> [Data under study]:
* * *
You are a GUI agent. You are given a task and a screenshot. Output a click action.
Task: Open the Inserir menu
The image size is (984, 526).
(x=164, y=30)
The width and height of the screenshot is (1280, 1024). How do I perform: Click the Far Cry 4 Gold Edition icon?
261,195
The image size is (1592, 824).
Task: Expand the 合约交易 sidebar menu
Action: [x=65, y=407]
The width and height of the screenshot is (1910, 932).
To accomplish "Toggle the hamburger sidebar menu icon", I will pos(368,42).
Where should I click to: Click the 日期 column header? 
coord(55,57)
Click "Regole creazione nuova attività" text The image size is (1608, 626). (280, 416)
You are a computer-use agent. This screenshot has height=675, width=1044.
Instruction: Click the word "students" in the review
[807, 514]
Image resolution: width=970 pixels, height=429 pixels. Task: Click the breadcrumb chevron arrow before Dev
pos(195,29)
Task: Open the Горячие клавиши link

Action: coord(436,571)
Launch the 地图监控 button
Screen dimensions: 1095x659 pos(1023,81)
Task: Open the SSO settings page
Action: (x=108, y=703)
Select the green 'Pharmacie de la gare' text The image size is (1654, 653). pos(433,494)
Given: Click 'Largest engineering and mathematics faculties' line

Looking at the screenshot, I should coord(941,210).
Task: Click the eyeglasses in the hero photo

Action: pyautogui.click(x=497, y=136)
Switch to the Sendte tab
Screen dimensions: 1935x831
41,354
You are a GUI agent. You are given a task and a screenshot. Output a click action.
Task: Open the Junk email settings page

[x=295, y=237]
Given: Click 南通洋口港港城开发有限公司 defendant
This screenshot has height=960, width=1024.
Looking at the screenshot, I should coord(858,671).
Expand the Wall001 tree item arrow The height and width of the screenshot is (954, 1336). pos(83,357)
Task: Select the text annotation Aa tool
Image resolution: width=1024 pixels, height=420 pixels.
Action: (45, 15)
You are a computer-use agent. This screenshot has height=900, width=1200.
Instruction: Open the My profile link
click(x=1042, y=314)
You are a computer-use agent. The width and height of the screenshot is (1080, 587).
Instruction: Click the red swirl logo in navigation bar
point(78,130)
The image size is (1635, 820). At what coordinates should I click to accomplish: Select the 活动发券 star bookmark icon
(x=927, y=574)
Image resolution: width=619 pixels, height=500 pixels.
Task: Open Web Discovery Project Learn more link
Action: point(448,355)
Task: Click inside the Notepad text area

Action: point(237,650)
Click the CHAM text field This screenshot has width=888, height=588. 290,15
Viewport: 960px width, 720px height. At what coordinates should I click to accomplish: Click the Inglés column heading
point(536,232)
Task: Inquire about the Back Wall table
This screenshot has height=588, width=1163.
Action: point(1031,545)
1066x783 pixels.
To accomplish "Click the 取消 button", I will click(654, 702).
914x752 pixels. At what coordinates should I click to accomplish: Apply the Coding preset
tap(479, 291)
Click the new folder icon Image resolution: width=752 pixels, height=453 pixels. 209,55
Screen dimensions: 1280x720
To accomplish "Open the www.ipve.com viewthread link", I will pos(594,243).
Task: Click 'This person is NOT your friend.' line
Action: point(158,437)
* * *
> [Task details]:
Nothing should appear in the output except the lines from the one with "Click the CHAM" through the end of the records above, copied exactly.

> [Answer for this exercise]:
Click the CHAM text field This screenshot has width=888, height=588. 290,15
Viewport: 960px width, 720px height. At what coordinates should I click to accomplish: Click the Inglés column heading
point(536,232)
Task: Inquire about the Back Wall table
This screenshot has height=588, width=1163.
Action: point(1031,545)
1066x783 pixels.
To accomplish "Click the 取消 button", I will click(654, 702).
914x752 pixels. At what coordinates should I click to accomplish: Apply the Coding preset
tap(479, 291)
Click the new folder icon Image resolution: width=752 pixels, height=453 pixels. 209,55
Screen dimensions: 1280x720
To accomplish "Open the www.ipve.com viewthread link", I will pos(594,243).
Task: Click 'This person is NOT your friend.' line
Action: point(158,437)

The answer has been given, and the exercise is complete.